The globe-spanning TV phenomenon that was Charlie’s Angels spawned a fair few foreign imitators, notably across Asia where feisty female fighters were less of a novelty than a longstanding tradition. Deadly Angels was Shaw Brothers’ big screen answer to the hit American show. Strangely, in spite of its international cast (notably Swiss born Evelyn Kraft, whose other Shaw hit was the much loved, by me anyway, The Mighty Peking Man (1977)) and success on the grindhouse circuit, this remains among the more obscure Shaw movies and was not among those titles chosen for digital restoration. Which means a grainy, washed-out bootleg print is the only way to see it.
That is a shame because Deadly Angels is quite a slick production by Seventies Hong Kong exploitation standards with some audacious camerawork and lighting setups. The first twenty minutes or so are unnecessarily vague, dawdling through random killings and other criminal activities as though the filmmakers set out to imitate William Friedkin’s bewildering intro to Sorcerer (1977). Although the undercover intrigue is never quite as exciting as it should be, things do perk up once our glamorous heroines swing into action and Pao Hsueh-li stages a number of suspenseful, even unsettling sequences. He cranks up the gore and nudity to levels Aaron Spelling could never get away with. Our girls endure a fair amount of sadistic violence and degradation before they crack this case, though winningly they give as good as they get.
A charismatic Nancy Yen Nan-See handles the most substantial portion of the plot, but the whole cast acquit themselves well in the peppy fight scenes choreographed by Shaw veteran Tang Chia. Hitherto unknown for their fighting abilities, an athletic Evelyn Kraft (who throughout her brawls maintains impeccable makeup and coiffed blonde locks) and sexploitation favourite Dana make surprisingly convincing badasses, while Korean starlet Gam Ching-Lam (who twice co-starred with Jackie Chan in the underrated Half a Loaf of Kung Fu (1978) and Snake and Crane Arts of Shaolin (1978)) takes on thugs led by a crippled kung fu master, and Nancy Yen Nan-See ups the glam factor as she wipes out a small army of hitmen while dressed in a fetching spangly silver bikini with matching eye-shadow. The girls also employ a unique array of death-dealing fashion accessories including explosive earrings, killer high heels and Nancy’s oddly chic spiked golden ball and chain.

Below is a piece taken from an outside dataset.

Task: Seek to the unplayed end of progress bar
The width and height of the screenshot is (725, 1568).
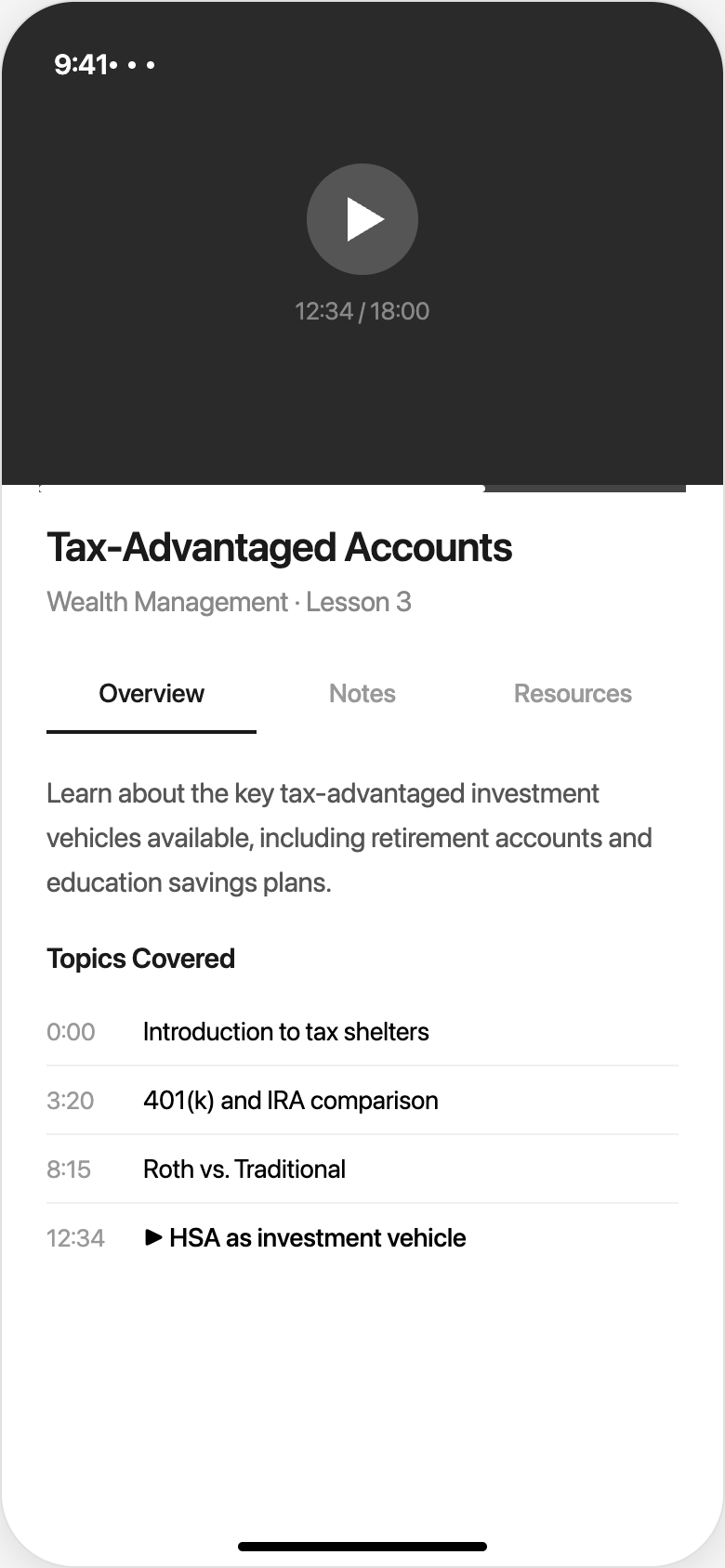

Not to be outdone, the bad guys have their own femme fatale in the boss’ girlfriend Yu Chi (Yum Yum Shaw), who sneaks inside the hospital disguised as a nurse to finish off Li’s father.

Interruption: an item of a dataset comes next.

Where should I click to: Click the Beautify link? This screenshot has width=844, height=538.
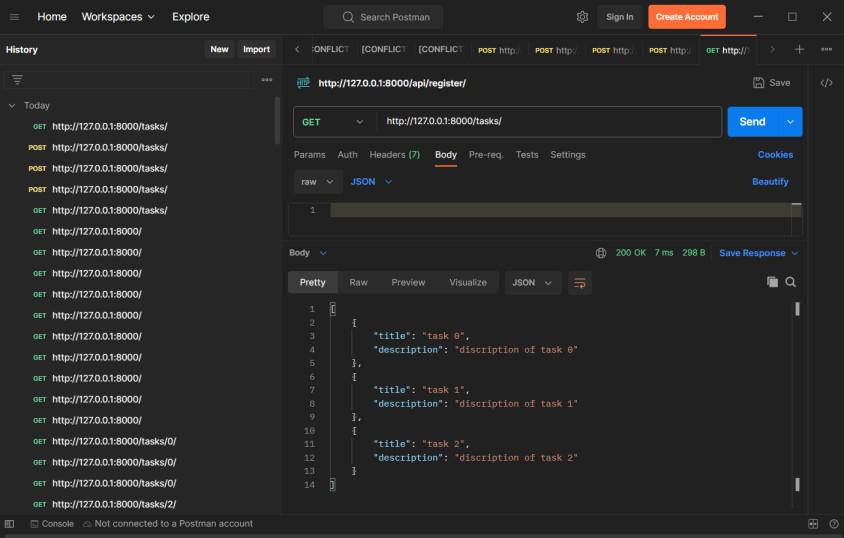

By far the most memorable set-piece is the final assault on the villains lair that works in a jaw-dropping motorcycle stunt, an exploding building, exhausting array of injuries for our heroines and Evelyn Kraft crashing through a window dressed in a skimpy top and skin-tight denim hot pants wielding a mean rocket-launcher. Honestly, what’s not to love?